8ter. Sequence view (#8)¶
sequenceDiagram
participant DAG as Verdict DAG (orchestration)
participant PA as replay subprocess A (spawn, capped)
participant PB as replay subprocess B (spawn, capped)
participant PG as PG finetune_results (+ provenance)
participant ST as ε_prod store (key=prod image SHA)
participant DEC as _decide_verdict (pure)
DAG->>PA: spawn(env: hashseed+thread-caps)
DAG->>PB: spawn(env: hashseed+thread-caps)
PA-->>DAG: f1_buy_a + env_fingerprint
PB-->>DAG: f1_buy_b
DAG->>PG: read canonical f1_buy + provenance + run_id
DAG->>ST: read ε_prod (by prod image SHA)
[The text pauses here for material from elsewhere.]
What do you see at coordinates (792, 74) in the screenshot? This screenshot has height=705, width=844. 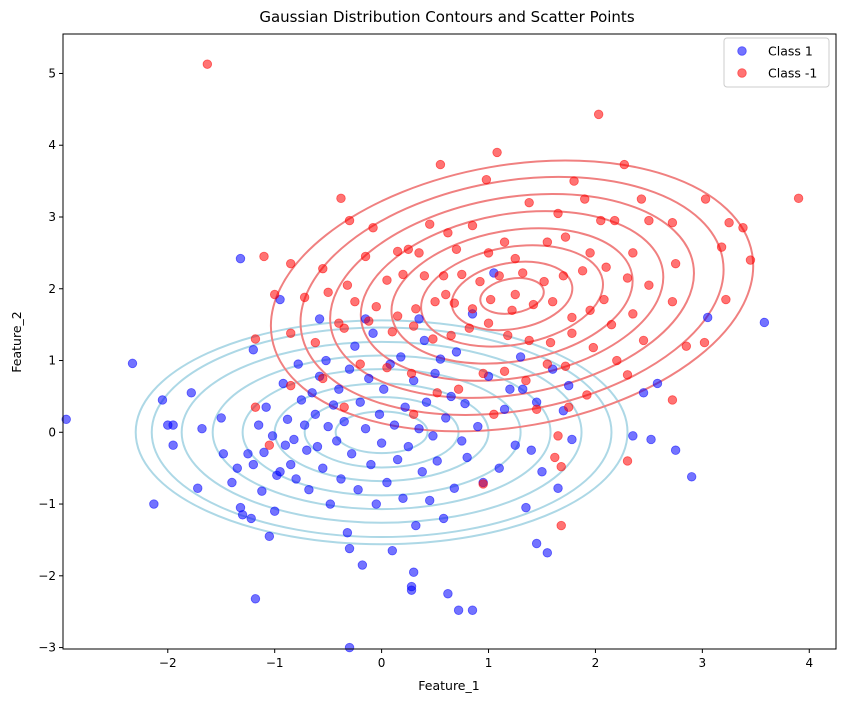 I see `legend-label-series-2: Class -1` at bounding box center [792, 74].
DAG->>DEC: determinism, parity(P0), divergence, gates
DEC-->>DAG: verdict + cause/reason
DAG->>DAG: emit Loki events + write artefact
9. ADR conformance¶
| ADR | How |
|---|---|
| ADR-0095 | diagnostic-story template (this is artefact 2/5) |
| ADR-0096 | thread-pool cap (the spawn-time half of §3.C). NB (#10): ADR-0096 covers the cap only — the LightGBM deterministic/force_row_wise flags + PYTHONHASHSEED are §3.C in addition (not ADR-0096) |
| ADR-23 | feature/artefact version pinning enforced inside P0 |
| ADR-25 | no silent fallback; all error paths → INCONCLUSIVE_TOOLING (shape-checked) |
| ADR-31 | event=key=value logs, no print |
| ADR-92 | DAG build SHA surfaced (doc_md + event=dag_loaded); also the P0 parity dimension |
Files to create / modify¶
| File | Action |
|---|---|
commun/finetune/diagnostic/s18_replay_fidelity.py |
new — pure probes + _decide_verdict + _measure_prod_envelope |
s18_step0_replay.py |
touch — expose _replay_cell for fresh-process call; Verdict stable |
dags/dag_diagnostic__s18_replay_fidelity.py |
new — verdict-job orchestration (or nightly CI per plan §7.1) |
dags/dag_diagnostic__s18_eps_prod.py (D0) |
new — separate gated ε_prod characterization DAG (rare cadence, SHA-keyed store) (#4) |
| canonical-provenance persistence (migration + writer) | new (precondition, #2) — persist build_sha/instance_type/feature+lib versions for the canonical run; INFEASIBLE-until-schema until shipped |
tests/unit/finetune/diagnostic/test_s18_replay_fidelity.py |
new — 5-way cartesian exhaustiveness (§5bis) + no-crash + H1→P0→H2 ordering |
| Loki catalogue (doc) | extend — the 4 events |
Open items (architecture)¶
- Fresh process (same pod) is the settled choice for H1, and it is justified, not a compromise (#11):
the canonical itself is produced cross-pod, so cross-pod determinism is what
_decide_verdictneeds — but that residual is already covered: P0 pinsinstance_type(so a microarch delta is caught, not silently tolerated) andε_prodbounds the prod cross-pod run-to-run spread. Same-pod H1 thus tests the determinism that is not otherwise bounded (in-image reproducibility), while P0 + ε_prod cover the cross-pod/image axis. Cross-pod H1 would be redundant with P0+ε_prod. Confirm at impl. - Job mode (manual DAG vs nightly CI) — plan §7.1 proposes manual DAG; ratify at impl.
- D0 placement = separate gated DAG (resolved, #4) — own DAG, rare cadence,
ε_prodstored keyed by prod image SHA; the verdict job reads it. (Was "same-pod sub-step vs separate DAG"; settled to separate for the resource-model conflict — committee rec #3.) - Canonical-provenance persistence (#2) — the P0 columns (
build_sha,instance_type, feature/lib versions) must land in the canonical persistence first (INFEASIBLE-until-schema); follow-up persistence story to scope.